Lois Lowry's Blog
Last night, still feeling crummy from a virus that started last Thursday, I went up to bed early with a box of Kleenex and a bottle of Tylenol. Martin was downstairs, reading; and Alfie had gone outside for a final pee before bedtime.
Suddenly, from someplace behind the house, we heard the most godawful, terrifying cries from the dog. Clearly Afie, but sounds we had never heard before.
I raced downstairs. Martin was already outside with a flashlight and a big stick (actually, a handsome hand-carved walking stick that had been a gift from a friend). I fumbled around looking for shoes and a second flashlight, then joined Martin and we started searching when the cries came again...and then, after a moment, from behind the barn, came Alfie, stumbling and whimpering but alive. I think we had both pictured him grasped by the throat by a slavering coyote.
He had tangled with a porcupine. This was a first for him, and for us; and it has left me wondering why on earth such an encounter is generally portrayed as humorous, in cartoons or in children's books. This was not at all funny. The dog was in a lot of pain, and then of course had to undergo a lot MORE pain as one by one (we counted till 30, then quit counting) we wrenched those barbed quills out of him. He bled a lot. But bless his heart, he lay there, trembling but unmoving, and watched us with frightened but very trusting eyes as we tended him.
Today he is limping, and so I am taking him to the vet this afternoon just to be checked out.

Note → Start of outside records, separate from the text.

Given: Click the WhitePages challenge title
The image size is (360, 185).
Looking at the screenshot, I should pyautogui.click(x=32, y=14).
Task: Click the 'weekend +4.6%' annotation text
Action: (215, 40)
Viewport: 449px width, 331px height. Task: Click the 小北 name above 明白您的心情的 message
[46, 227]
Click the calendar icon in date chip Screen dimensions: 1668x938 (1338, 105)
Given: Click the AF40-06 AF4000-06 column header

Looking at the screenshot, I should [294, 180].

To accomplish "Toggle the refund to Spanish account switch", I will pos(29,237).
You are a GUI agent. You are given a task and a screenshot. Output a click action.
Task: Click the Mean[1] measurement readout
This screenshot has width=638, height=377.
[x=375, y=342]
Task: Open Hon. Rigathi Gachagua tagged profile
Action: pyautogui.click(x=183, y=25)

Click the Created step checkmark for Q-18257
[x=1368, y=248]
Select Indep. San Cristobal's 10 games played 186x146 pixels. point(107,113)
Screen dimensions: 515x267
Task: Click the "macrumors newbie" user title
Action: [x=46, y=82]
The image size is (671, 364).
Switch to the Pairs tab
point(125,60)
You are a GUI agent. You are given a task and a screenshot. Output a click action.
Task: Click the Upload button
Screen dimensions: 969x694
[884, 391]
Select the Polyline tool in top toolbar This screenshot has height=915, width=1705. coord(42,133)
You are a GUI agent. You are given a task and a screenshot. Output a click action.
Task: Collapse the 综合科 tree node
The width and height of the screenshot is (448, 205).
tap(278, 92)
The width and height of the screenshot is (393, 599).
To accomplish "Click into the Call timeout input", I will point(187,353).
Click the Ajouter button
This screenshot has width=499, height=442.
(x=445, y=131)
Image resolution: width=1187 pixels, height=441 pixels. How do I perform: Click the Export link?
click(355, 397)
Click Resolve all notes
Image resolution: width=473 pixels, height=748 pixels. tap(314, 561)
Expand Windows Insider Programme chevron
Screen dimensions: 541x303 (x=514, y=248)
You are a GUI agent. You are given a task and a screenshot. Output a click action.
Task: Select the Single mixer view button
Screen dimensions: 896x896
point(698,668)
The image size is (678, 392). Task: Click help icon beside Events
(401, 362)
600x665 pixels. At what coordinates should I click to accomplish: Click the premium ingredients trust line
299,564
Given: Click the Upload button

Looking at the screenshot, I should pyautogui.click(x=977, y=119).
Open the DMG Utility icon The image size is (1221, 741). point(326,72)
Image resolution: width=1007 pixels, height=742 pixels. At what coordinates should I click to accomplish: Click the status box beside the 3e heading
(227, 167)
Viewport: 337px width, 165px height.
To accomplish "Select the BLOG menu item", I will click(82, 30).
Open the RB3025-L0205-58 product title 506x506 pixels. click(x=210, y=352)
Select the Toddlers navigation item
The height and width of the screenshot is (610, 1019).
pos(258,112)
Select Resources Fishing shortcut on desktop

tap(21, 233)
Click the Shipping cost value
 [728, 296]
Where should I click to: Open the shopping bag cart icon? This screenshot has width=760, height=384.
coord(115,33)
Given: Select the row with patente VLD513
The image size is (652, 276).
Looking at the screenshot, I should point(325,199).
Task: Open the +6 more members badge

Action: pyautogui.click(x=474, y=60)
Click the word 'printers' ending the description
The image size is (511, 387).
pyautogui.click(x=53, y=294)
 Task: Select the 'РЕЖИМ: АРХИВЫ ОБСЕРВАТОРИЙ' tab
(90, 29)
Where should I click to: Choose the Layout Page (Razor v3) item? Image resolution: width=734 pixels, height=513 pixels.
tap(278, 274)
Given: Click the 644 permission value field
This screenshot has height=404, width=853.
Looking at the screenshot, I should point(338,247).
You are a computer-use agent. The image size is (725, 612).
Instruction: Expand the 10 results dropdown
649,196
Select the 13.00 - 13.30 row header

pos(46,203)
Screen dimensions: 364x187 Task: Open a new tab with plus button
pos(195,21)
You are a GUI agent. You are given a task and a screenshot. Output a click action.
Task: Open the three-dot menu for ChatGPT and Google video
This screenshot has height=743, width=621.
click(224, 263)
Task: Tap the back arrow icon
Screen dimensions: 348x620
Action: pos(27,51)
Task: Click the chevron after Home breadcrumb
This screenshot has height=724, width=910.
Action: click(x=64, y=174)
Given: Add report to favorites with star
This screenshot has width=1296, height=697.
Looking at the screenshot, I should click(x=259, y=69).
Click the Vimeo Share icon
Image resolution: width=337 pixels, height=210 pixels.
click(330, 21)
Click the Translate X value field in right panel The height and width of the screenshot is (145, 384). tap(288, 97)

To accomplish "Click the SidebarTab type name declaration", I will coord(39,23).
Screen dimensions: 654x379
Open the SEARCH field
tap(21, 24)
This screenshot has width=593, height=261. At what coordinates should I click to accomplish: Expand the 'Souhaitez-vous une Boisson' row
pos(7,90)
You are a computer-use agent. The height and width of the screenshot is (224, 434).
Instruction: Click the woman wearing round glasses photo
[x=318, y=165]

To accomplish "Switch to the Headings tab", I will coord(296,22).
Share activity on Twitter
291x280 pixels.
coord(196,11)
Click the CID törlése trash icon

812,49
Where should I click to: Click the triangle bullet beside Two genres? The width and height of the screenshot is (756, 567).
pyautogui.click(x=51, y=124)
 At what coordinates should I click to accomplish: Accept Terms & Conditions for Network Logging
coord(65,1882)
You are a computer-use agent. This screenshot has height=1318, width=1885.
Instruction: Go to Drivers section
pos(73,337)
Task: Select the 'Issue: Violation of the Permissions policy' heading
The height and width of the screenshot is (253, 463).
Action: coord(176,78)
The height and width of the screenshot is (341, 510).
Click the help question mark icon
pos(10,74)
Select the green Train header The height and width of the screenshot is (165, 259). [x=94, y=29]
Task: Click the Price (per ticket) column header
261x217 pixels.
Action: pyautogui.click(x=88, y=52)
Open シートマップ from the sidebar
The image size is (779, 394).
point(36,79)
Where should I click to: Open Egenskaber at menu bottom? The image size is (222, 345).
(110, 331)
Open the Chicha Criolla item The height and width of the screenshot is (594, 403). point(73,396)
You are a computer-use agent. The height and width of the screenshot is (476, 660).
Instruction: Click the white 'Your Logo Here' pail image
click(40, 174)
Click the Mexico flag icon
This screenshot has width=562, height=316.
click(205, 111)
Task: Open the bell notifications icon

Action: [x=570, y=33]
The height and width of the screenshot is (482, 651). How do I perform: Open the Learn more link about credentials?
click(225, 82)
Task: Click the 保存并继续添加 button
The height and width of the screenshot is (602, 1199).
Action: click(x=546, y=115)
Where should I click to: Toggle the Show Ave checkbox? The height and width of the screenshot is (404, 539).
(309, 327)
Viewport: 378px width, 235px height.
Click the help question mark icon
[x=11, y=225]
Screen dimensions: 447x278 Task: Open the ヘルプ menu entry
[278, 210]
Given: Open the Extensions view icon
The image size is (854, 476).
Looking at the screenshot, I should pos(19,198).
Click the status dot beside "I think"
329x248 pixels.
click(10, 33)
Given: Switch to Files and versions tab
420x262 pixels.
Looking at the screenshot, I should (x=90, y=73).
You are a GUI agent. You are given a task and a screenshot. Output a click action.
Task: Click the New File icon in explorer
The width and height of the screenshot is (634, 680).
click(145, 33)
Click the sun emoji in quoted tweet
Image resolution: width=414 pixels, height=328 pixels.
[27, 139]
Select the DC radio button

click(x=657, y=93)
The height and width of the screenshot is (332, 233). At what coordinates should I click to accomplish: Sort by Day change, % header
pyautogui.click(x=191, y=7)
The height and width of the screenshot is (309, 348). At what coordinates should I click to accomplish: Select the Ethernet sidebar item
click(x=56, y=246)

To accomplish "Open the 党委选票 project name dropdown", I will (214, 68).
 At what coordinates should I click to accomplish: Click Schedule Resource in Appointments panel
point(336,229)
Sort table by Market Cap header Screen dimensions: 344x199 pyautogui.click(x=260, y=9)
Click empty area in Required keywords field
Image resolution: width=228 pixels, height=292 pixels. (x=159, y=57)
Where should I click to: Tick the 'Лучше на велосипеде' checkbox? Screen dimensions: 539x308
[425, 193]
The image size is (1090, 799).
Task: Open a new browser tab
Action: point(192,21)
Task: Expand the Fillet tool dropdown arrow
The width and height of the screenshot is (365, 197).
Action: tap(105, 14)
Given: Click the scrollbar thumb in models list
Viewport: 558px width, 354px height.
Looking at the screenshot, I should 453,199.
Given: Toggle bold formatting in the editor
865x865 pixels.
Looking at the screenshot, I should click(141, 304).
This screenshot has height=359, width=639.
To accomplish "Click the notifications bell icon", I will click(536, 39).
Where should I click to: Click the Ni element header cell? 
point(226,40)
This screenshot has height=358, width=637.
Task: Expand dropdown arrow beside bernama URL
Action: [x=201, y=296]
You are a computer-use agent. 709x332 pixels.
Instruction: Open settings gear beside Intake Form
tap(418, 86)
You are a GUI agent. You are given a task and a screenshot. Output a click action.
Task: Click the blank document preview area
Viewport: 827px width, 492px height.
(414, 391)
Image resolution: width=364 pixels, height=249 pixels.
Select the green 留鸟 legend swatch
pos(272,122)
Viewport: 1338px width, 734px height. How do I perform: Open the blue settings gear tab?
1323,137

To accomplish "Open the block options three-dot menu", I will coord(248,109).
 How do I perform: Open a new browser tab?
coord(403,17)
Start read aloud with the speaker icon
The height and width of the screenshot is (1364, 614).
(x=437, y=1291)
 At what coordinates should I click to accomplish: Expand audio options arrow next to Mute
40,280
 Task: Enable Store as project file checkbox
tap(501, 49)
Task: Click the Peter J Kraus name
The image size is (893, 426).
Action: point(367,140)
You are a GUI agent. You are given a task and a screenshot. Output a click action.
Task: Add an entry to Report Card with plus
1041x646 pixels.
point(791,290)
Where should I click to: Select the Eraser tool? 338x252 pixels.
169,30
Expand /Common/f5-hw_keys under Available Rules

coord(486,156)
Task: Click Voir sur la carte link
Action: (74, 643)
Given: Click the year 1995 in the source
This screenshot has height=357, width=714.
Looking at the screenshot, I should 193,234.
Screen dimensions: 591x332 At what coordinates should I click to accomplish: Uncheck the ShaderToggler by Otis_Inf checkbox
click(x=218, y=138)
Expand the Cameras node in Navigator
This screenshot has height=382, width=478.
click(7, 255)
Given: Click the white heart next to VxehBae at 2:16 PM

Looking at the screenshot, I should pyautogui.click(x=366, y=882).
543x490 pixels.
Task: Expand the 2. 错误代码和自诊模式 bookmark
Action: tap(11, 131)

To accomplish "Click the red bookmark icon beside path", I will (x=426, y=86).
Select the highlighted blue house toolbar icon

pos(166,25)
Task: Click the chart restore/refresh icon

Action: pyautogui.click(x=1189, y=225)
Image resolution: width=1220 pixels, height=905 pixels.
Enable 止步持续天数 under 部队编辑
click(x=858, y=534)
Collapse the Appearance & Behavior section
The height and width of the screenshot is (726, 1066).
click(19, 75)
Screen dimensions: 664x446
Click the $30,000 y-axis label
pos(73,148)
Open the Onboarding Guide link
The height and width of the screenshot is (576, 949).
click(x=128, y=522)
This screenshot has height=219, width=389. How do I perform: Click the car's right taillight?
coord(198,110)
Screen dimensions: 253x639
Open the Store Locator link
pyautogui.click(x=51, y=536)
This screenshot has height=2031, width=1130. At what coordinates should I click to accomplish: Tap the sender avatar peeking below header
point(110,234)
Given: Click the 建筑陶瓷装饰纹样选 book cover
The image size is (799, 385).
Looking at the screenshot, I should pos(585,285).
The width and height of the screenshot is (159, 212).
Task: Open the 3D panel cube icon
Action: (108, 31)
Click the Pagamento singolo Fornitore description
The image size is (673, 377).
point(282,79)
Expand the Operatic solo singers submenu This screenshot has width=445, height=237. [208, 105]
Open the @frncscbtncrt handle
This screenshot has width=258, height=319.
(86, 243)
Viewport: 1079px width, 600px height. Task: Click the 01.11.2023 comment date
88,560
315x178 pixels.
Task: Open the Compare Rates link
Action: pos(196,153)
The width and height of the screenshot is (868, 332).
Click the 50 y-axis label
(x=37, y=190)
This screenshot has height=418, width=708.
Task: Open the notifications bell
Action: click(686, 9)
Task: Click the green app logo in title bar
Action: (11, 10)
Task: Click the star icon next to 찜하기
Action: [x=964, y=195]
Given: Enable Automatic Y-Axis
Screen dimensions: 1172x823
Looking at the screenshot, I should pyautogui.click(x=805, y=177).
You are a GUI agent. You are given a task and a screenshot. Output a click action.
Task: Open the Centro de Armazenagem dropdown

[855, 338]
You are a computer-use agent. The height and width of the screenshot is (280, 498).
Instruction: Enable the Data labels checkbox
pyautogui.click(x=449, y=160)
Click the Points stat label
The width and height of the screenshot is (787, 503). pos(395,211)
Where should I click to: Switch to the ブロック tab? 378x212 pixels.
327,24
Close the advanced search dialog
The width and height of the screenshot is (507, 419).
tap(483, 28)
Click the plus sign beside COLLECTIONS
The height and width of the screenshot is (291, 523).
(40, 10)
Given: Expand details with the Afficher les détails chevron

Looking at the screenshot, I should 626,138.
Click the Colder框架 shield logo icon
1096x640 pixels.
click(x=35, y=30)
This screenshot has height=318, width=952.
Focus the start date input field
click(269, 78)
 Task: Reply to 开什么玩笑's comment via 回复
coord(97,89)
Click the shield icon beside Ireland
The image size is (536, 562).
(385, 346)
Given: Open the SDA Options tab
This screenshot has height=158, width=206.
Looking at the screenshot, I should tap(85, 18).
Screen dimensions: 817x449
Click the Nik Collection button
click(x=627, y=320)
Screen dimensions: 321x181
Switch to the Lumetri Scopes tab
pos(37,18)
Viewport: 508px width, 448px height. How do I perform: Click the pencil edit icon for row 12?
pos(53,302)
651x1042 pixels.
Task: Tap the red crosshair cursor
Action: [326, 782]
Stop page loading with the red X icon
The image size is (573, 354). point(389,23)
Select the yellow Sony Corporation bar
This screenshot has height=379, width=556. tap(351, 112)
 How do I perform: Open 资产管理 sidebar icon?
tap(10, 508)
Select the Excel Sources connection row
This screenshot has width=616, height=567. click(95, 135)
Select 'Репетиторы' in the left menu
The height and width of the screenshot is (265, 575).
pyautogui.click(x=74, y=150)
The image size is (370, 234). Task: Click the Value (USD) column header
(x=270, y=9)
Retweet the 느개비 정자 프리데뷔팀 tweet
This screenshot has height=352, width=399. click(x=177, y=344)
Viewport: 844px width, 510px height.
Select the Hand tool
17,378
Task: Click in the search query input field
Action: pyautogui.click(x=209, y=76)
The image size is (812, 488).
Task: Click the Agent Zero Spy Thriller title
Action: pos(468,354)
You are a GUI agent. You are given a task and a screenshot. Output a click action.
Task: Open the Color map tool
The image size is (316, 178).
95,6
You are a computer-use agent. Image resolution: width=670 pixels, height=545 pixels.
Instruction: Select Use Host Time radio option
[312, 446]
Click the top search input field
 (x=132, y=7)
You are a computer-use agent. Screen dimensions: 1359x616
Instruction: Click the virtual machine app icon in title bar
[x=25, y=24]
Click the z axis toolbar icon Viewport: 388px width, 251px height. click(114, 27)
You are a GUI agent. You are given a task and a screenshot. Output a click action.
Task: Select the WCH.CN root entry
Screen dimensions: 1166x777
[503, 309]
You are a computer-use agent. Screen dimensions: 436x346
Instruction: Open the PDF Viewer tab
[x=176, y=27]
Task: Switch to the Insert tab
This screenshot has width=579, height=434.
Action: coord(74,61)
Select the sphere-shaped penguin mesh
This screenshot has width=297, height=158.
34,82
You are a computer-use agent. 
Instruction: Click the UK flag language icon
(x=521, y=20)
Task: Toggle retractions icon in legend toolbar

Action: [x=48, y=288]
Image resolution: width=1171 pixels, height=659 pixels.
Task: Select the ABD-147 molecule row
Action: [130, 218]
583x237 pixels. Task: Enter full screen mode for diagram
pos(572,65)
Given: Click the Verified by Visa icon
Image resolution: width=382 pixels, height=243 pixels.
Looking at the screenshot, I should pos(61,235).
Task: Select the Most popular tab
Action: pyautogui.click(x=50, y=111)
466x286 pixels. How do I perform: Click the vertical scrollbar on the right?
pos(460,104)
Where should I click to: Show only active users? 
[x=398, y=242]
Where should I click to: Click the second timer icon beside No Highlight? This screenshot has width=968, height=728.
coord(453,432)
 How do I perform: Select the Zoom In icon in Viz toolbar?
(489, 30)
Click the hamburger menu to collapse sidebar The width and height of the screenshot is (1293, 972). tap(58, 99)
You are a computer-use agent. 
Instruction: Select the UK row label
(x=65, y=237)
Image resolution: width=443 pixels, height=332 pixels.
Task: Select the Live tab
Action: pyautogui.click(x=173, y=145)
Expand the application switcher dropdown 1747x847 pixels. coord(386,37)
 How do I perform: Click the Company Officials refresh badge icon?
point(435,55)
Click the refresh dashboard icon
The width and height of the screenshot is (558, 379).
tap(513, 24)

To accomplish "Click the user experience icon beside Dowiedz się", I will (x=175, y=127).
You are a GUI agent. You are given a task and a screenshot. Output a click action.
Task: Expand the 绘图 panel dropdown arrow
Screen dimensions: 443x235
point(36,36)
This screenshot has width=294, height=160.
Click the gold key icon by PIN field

Two things stand out in my mind as I write this. One: Martin and I out there in the night with a stick, fully prepared to do battle with something: coyote, or even bear. And we would have; that's the amazing thing. I think we would have taken on a full-sized bear with rocks and sticks and our bare hands, if that's what we had found, and if it had had Alfie in its jaws.
But second: the look in the dog's eyes. It was the better part of an hour, I think, that we tended him, again and again hurting him, making him bleed; and he never flinched or whimpered or tried to flee. He lay motionless except for his shudders, and he watched us ... and he knew we were helping him, and he let us continue.
Good boy. Good boy. That's what we kept saying to him throughout the ordeal. And it was true.